▶ Exercise
Retype the records in full, exactly as they stand.

▶ Material for this task

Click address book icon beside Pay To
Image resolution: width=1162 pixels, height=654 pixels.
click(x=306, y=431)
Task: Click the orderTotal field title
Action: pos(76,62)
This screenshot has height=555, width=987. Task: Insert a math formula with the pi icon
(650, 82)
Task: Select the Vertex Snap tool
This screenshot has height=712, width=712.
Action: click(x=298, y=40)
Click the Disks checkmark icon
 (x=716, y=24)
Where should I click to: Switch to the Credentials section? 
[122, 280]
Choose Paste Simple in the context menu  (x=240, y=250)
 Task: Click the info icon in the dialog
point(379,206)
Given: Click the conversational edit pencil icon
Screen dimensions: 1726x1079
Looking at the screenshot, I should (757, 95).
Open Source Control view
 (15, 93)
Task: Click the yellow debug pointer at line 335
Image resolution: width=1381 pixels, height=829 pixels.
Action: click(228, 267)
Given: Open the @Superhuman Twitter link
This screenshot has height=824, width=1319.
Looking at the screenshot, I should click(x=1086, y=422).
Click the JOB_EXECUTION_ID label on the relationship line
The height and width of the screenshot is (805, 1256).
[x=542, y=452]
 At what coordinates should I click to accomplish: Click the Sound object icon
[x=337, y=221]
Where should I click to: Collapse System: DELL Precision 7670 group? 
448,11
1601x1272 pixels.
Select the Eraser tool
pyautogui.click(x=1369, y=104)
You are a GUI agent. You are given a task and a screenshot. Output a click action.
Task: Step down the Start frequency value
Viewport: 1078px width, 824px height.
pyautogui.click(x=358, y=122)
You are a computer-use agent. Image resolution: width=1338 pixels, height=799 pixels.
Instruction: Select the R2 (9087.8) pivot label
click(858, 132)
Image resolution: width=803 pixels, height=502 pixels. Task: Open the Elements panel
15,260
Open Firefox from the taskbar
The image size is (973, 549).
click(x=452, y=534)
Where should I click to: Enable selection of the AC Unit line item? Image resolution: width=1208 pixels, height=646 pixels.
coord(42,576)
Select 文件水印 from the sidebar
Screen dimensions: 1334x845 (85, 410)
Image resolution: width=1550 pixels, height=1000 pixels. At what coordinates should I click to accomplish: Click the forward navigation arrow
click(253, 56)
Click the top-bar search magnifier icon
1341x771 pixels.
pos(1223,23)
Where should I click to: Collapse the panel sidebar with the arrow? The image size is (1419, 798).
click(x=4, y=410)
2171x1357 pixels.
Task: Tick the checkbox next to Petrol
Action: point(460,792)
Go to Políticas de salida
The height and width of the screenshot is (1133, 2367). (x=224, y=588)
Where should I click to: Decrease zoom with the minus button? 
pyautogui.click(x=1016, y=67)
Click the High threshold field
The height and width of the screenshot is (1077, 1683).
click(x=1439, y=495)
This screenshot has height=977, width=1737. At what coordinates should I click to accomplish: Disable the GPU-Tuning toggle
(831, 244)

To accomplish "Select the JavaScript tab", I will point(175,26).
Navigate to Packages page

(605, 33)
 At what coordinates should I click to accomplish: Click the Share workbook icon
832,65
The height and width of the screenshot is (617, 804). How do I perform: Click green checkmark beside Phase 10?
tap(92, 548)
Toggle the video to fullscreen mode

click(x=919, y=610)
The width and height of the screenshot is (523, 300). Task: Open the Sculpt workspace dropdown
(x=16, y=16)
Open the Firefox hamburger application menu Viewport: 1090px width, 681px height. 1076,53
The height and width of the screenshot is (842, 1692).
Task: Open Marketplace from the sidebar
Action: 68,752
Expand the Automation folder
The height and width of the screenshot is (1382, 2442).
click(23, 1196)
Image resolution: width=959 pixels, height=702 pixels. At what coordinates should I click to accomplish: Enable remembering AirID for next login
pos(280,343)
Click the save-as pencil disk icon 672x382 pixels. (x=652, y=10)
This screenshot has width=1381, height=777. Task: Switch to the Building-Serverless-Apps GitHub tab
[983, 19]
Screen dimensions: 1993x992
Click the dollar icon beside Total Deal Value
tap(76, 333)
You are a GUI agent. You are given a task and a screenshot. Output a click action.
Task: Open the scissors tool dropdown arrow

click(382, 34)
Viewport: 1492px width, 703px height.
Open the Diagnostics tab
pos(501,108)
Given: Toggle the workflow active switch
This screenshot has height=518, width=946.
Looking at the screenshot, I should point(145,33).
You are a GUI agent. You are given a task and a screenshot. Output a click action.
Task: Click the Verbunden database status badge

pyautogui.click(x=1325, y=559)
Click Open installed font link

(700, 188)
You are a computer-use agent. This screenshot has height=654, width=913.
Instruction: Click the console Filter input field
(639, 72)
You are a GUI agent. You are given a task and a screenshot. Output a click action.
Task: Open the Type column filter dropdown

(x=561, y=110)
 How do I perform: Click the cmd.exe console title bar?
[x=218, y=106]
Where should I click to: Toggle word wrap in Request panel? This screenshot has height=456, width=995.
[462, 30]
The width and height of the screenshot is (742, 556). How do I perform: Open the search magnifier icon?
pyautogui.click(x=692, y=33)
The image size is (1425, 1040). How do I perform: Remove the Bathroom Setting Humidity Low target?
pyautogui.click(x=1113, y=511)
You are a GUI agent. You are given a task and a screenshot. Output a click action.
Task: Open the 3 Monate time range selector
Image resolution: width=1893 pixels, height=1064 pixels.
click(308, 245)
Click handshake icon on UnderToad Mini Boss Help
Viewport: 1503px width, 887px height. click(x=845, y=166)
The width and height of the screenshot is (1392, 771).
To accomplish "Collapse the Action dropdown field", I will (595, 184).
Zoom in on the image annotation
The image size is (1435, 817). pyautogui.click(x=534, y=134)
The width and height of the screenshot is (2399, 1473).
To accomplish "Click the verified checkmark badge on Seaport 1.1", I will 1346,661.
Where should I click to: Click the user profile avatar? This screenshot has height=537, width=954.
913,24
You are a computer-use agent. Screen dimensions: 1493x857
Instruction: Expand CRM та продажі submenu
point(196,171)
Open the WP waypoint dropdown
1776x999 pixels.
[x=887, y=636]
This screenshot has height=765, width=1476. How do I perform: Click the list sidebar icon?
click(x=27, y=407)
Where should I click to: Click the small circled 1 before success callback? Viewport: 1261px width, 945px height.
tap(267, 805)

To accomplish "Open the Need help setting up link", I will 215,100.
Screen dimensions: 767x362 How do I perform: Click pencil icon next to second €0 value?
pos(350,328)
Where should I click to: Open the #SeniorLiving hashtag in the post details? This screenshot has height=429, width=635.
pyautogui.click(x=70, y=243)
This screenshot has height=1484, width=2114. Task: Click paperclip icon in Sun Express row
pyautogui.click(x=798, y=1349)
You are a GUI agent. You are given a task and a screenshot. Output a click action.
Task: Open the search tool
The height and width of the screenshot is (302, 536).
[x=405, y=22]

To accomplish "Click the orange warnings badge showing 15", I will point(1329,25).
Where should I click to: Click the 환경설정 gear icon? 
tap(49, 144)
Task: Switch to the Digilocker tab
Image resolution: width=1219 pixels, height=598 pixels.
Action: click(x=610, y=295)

▶ Answer to the exercise
Click address book icon beside Pay To
Image resolution: width=1162 pixels, height=654 pixels.
click(x=306, y=431)
Task: Click the orderTotal field title
Action: pos(76,62)
This screenshot has height=555, width=987. Task: Insert a math formula with the pi icon
(650, 82)
Task: Select the Vertex Snap tool
This screenshot has height=712, width=712.
Action: click(x=298, y=40)
Click the Disks checkmark icon
 (x=716, y=24)
Where should I click to: Switch to the Credentials section? 
[122, 280]
Choose Paste Simple in the context menu  (x=240, y=250)
 Task: Click the info icon in the dialog
point(379,206)
Given: Click the conversational edit pencil icon
Screen dimensions: 1726x1079
Looking at the screenshot, I should (757, 95).
Open Source Control view
 (15, 93)
Task: Click the yellow debug pointer at line 335
Image resolution: width=1381 pixels, height=829 pixels.
Action: click(228, 267)
Given: Open the @Superhuman Twitter link
This screenshot has height=824, width=1319.
Looking at the screenshot, I should click(x=1086, y=422).
Click the JOB_EXECUTION_ID label on the relationship line
The height and width of the screenshot is (805, 1256).
[x=542, y=452]
 At what coordinates should I click to accomplish: Click the Sound object icon
[x=337, y=221]
Where should I click to: Collapse System: DELL Precision 7670 group? 
448,11
1601x1272 pixels.
Select the Eraser tool
pyautogui.click(x=1369, y=104)
You are a GUI agent. You are given a task and a screenshot. Output a click action.
Task: Step down the Start frequency value
Viewport: 1078px width, 824px height.
pyautogui.click(x=358, y=122)
You are a computer-use agent. Image resolution: width=1338 pixels, height=799 pixels.
Instruction: Select the R2 (9087.8) pivot label
click(858, 132)
Image resolution: width=803 pixels, height=502 pixels. Task: Open the Elements panel
15,260
Open Firefox from the taskbar
The image size is (973, 549).
click(x=452, y=534)
Where should I click to: Enable selection of the AC Unit line item? Image resolution: width=1208 pixels, height=646 pixels.
coord(42,576)
Select 文件水印 from the sidebar
Screen dimensions: 1334x845 (85, 410)
Image resolution: width=1550 pixels, height=1000 pixels. At what coordinates should I click to accomplish: Click the forward navigation arrow
click(253, 56)
Click the top-bar search magnifier icon
1341x771 pixels.
pos(1223,23)
Where should I click to: Collapse the panel sidebar with the arrow? The image size is (1419, 798).
click(x=4, y=410)
2171x1357 pixels.
Task: Tick the checkbox next to Petrol
Action: point(460,792)
Go to Políticas de salida
The height and width of the screenshot is (1133, 2367). (x=224, y=588)
Where should I click to: Decrease zoom with the minus button? 
pyautogui.click(x=1016, y=67)
Click the High threshold field
The height and width of the screenshot is (1077, 1683).
click(x=1439, y=495)
This screenshot has height=977, width=1737. At what coordinates should I click to accomplish: Disable the GPU-Tuning toggle
(831, 244)

To accomplish "Select the JavaScript tab", I will point(175,26).
Navigate to Packages page

(605, 33)
 At what coordinates should I click to accomplish: Click the Share workbook icon
832,65
The height and width of the screenshot is (617, 804). How do I perform: Click green checkmark beside Phase 10?
tap(92, 548)
Toggle the video to fullscreen mode

click(x=919, y=610)
The width and height of the screenshot is (523, 300). Task: Open the Sculpt workspace dropdown
(x=16, y=16)
Open the Firefox hamburger application menu Viewport: 1090px width, 681px height. 1076,53
The height and width of the screenshot is (842, 1692).
Task: Open Marketplace from the sidebar
Action: 68,752
Expand the Automation folder
The height and width of the screenshot is (1382, 2442).
click(23, 1196)
Image resolution: width=959 pixels, height=702 pixels. At what coordinates should I click to accomplish: Enable remembering AirID for next login
pos(280,343)
Click the save-as pencil disk icon 672x382 pixels. (x=652, y=10)
This screenshot has width=1381, height=777. Task: Switch to the Building-Serverless-Apps GitHub tab
[983, 19]
Screen dimensions: 1993x992
Click the dollar icon beside Total Deal Value
tap(76, 333)
You are a GUI agent. You are given a task and a screenshot. Output a click action.
Task: Open the scissors tool dropdown arrow

click(382, 34)
Viewport: 1492px width, 703px height.
Open the Diagnostics tab
pos(501,108)
Given: Toggle the workflow active switch
This screenshot has height=518, width=946.
Looking at the screenshot, I should point(145,33).
You are a GUI agent. You are given a task and a screenshot. Output a click action.
Task: Click the Verbunden database status badge

pyautogui.click(x=1325, y=559)
Click Open installed font link

(700, 188)
You are a computer-use agent. This screenshot has height=654, width=913.
Instruction: Click the console Filter input field
(639, 72)
You are a GUI agent. You are given a task and a screenshot. Output a click action.
Task: Open the Type column filter dropdown

(x=561, y=110)
 How do I perform: Click the cmd.exe console title bar?
[x=218, y=106]
Where should I click to: Toggle word wrap in Request panel? This screenshot has height=456, width=995.
[462, 30]
The width and height of the screenshot is (742, 556). How do I perform: Open the search magnifier icon?
pyautogui.click(x=692, y=33)
The image size is (1425, 1040). How do I perform: Remove the Bathroom Setting Humidity Low target?
pyautogui.click(x=1113, y=511)
You are a GUI agent. You are given a task and a screenshot. Output a click action.
Task: Open the 3 Monate time range selector
Image resolution: width=1893 pixels, height=1064 pixels.
click(308, 245)
Click handshake icon on UnderToad Mini Boss Help
Viewport: 1503px width, 887px height. click(x=845, y=166)
The width and height of the screenshot is (1392, 771).
To accomplish "Collapse the Action dropdown field", I will (595, 184).
Zoom in on the image annotation
The image size is (1435, 817). pyautogui.click(x=534, y=134)
The width and height of the screenshot is (2399, 1473).
To accomplish "Click the verified checkmark badge on Seaport 1.1", I will 1346,661.
Where should I click to: Click the user profile avatar? This screenshot has height=537, width=954.
913,24
You are a computer-use agent. Screen dimensions: 1493x857
Instruction: Expand CRM та продажі submenu
point(196,171)
Open the WP waypoint dropdown
1776x999 pixels.
[x=887, y=636]
This screenshot has height=765, width=1476. How do I perform: Click the list sidebar icon?
click(x=27, y=407)
Where should I click to: Click the small circled 1 before success callback? Viewport: 1261px width, 945px height.
tap(267, 805)

To accomplish "Open the Need help setting up link", I will 215,100.
Screen dimensions: 767x362 How do I perform: Click pencil icon next to second €0 value?
pos(350,328)
Where should I click to: Open the #SeniorLiving hashtag in the post details? This screenshot has height=429, width=635.
pyautogui.click(x=70, y=243)
This screenshot has height=1484, width=2114. Task: Click paperclip icon in Sun Express row
pyautogui.click(x=798, y=1349)
You are a GUI agent. You are given a task and a screenshot. Output a click action.
Task: Open the search tool
The height and width of the screenshot is (302, 536).
[x=405, y=22]

To accomplish "Click the orange warnings badge showing 15", I will point(1329,25).
Where should I click to: Click the 환경설정 gear icon? 
tap(49, 144)
Task: Switch to the Digilocker tab
Image resolution: width=1219 pixels, height=598 pixels.
Action: click(x=610, y=295)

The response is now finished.